Find out how many lines of the material contain the string "agent" and give only that figure.

Supplied records:
::::

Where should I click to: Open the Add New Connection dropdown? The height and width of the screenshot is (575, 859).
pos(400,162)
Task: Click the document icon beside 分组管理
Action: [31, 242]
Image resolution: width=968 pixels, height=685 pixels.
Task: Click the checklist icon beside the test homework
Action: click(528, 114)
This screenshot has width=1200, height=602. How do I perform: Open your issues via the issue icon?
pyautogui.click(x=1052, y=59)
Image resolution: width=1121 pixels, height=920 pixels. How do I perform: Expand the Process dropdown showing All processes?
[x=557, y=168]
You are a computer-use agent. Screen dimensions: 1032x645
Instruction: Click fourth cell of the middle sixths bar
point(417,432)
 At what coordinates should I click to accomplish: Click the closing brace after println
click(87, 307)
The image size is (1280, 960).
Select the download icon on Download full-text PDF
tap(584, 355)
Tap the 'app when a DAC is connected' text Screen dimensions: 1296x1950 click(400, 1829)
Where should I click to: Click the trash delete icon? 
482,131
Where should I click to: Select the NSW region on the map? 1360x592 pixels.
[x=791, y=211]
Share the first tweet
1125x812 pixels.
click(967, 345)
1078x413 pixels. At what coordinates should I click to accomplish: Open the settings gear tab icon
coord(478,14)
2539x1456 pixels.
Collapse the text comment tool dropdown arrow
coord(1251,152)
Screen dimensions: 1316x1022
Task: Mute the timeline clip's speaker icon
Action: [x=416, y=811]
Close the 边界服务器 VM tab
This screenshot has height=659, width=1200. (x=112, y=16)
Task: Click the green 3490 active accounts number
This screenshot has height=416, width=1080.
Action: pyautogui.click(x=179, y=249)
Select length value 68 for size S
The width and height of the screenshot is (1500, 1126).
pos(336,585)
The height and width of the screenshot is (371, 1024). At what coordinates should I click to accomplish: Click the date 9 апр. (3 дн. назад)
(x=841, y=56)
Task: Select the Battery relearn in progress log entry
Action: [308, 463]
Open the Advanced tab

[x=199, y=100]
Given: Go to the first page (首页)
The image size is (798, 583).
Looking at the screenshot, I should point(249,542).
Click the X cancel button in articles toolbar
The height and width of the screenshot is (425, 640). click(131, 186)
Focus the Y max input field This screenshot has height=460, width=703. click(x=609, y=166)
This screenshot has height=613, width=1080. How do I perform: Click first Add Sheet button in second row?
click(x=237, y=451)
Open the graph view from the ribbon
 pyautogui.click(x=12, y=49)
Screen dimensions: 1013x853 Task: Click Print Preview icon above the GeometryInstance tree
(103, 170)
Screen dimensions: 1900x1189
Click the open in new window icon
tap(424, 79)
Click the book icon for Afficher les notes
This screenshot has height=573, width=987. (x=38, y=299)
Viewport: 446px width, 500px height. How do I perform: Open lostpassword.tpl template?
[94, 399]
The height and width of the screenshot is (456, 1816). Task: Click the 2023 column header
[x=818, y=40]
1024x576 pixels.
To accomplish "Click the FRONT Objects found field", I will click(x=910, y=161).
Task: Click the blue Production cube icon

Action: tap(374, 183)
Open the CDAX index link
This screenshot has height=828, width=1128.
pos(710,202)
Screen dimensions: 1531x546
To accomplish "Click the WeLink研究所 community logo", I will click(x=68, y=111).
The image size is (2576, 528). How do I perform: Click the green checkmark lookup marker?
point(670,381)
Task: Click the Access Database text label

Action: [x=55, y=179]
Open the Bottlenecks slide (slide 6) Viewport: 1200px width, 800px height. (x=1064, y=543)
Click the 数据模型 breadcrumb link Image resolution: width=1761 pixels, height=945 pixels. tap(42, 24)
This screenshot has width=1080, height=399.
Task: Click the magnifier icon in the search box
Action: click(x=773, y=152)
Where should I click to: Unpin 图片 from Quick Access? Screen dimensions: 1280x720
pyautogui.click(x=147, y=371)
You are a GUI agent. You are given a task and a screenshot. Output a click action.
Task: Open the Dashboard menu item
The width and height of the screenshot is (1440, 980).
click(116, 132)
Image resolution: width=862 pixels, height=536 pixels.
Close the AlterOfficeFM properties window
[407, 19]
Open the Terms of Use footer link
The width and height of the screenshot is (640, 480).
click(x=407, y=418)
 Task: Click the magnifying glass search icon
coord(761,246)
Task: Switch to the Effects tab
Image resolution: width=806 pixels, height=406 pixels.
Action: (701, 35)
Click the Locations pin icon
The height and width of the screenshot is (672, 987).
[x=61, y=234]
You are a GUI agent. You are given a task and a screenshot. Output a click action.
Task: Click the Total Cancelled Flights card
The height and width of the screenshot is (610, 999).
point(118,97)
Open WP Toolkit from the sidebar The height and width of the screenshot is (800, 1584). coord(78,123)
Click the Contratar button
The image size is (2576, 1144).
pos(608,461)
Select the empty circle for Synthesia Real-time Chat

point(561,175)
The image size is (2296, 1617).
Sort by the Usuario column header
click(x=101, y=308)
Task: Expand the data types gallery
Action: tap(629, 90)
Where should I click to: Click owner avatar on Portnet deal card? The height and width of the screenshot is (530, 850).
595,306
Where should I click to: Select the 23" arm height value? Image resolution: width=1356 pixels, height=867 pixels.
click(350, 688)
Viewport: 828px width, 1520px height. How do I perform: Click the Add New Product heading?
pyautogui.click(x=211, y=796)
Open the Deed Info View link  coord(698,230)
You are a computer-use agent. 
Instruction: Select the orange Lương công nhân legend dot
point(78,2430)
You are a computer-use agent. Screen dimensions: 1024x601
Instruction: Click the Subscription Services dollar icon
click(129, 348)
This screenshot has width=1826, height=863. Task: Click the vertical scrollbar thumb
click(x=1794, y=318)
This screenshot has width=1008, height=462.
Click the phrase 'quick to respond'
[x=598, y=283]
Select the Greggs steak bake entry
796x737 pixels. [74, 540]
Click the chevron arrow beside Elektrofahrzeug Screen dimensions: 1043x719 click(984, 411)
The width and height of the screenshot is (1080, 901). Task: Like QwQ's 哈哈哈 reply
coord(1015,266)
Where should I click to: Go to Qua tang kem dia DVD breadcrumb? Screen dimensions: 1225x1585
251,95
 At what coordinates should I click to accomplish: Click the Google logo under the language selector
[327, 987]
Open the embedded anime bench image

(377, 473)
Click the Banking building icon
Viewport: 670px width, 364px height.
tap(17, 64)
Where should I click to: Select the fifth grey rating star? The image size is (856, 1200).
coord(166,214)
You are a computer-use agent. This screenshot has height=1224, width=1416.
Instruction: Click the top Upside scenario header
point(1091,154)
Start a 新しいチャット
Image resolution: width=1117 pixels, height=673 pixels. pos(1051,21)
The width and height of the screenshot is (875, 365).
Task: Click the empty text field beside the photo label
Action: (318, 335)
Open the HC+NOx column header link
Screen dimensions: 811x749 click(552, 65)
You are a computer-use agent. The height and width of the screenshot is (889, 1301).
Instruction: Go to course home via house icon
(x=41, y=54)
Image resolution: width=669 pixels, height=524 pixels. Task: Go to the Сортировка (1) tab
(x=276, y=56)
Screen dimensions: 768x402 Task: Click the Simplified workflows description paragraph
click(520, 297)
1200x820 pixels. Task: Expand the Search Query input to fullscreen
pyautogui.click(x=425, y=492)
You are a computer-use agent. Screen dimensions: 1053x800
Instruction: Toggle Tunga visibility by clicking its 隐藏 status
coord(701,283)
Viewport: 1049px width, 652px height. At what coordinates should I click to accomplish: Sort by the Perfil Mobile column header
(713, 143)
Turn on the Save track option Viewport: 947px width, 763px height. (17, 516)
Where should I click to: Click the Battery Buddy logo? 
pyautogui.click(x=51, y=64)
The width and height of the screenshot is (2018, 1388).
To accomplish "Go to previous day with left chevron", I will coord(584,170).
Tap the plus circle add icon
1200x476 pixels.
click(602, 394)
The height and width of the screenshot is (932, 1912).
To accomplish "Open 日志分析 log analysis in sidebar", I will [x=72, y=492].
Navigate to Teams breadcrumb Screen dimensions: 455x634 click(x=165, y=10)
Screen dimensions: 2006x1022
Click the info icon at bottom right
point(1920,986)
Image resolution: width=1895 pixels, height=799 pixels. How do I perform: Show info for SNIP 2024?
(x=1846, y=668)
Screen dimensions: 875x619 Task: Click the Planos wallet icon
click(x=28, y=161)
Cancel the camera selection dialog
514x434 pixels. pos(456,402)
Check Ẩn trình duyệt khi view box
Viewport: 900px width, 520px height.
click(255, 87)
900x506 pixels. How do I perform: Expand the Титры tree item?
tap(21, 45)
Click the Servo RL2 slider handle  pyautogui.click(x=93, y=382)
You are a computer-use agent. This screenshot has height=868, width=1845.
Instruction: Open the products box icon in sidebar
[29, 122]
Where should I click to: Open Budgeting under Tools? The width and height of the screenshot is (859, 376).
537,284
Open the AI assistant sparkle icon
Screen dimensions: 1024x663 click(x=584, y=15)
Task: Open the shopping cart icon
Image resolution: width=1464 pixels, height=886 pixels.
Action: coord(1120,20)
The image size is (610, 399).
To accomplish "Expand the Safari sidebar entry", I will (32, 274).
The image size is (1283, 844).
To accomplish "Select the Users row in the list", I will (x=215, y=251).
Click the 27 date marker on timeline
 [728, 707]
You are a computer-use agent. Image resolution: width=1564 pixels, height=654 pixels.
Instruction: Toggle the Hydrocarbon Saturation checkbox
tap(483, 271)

::::

Exercise answer:
10